== YOUR GOAL ==
Copy the material below exactly, but only from the line with "Kataloge (307, 2313)" onward, the final line included.

== SUPPLIED DATA ==
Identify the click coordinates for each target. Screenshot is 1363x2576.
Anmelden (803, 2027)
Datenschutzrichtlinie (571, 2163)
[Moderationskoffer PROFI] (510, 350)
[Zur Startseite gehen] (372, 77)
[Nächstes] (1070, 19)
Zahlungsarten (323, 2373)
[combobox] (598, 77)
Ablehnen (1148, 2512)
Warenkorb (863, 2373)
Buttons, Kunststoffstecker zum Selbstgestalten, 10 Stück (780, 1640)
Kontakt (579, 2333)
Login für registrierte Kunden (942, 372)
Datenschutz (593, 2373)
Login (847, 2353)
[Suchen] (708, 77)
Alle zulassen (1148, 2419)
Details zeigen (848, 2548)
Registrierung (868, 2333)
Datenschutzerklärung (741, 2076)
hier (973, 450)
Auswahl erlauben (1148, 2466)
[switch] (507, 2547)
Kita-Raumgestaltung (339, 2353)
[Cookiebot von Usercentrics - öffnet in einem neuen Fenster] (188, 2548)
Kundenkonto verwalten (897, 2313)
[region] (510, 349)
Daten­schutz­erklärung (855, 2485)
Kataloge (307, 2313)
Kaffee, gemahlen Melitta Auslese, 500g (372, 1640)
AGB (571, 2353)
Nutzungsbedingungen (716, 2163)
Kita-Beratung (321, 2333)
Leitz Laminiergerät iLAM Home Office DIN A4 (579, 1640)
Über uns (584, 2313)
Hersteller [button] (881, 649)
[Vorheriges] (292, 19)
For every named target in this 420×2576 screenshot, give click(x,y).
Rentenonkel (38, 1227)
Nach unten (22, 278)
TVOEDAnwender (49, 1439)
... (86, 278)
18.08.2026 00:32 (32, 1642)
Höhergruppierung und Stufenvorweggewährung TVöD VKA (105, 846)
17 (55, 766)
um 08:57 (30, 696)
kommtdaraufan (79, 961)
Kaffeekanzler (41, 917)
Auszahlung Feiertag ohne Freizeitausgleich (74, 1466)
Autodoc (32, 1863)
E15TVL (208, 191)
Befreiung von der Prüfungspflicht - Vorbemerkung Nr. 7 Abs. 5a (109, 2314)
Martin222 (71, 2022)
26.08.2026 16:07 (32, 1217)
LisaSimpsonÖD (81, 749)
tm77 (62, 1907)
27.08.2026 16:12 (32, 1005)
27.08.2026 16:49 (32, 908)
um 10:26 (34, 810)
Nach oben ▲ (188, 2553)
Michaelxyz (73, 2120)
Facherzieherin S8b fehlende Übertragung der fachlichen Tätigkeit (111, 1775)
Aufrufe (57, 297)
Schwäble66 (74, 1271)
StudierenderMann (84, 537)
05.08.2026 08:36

== TASK RESULT ==
Kataloge (307, 2313)
Kaffee, gemahlen Melitta Auslese, 500g (372, 1640)
AGB (571, 2353)
Nutzungsbedingungen (716, 2163)
Kita-Beratung (321, 2333)
Leitz Laminiergerät iLAM Home Office DIN A4 (579, 1640)
Über uns (584, 2313)
Hersteller [button] (881, 649)
[Vorheriges] (292, 19)
For every named target in this 420×2576 screenshot, give click(x,y).
Rentenonkel (38, 1227)
Nach unten (22, 278)
TVOEDAnwender (49, 1439)
... (86, 278)
18.08.2026 00:32 (32, 1642)
Höhergruppierung und Stufenvorweggewährung TVöD VKA (105, 846)
17 (55, 766)
um 08:57 (30, 696)
kommtdaraufan (79, 961)
Kaffeekanzler (41, 917)
Auszahlung Feiertag ohne Freizeitausgleich (74, 1466)
Autodoc (32, 1863)
E15TVL (208, 191)
Befreiung von der Prüfungspflicht - Vorbemerkung Nr. 7 Abs. 5a (109, 2314)
Martin222 (71, 2022)
26.08.2026 16:07 (32, 1217)
LisaSimpsonÖD (81, 749)
tm77 (62, 1907)
27.08.2026 16:12 (32, 1005)
27.08.2026 16:49 (32, 908)
um 10:26 (34, 810)
Nach oben ▲ (188, 2553)
Michaelxyz (73, 2120)
Facherzieherin S8b fehlende Übertragung der fachlichen Tätigkeit (111, 1775)
Aufrufe (57, 297)
Schwäble66 (74, 1271)
StudierenderMann (84, 537)
05.08.2026 08:36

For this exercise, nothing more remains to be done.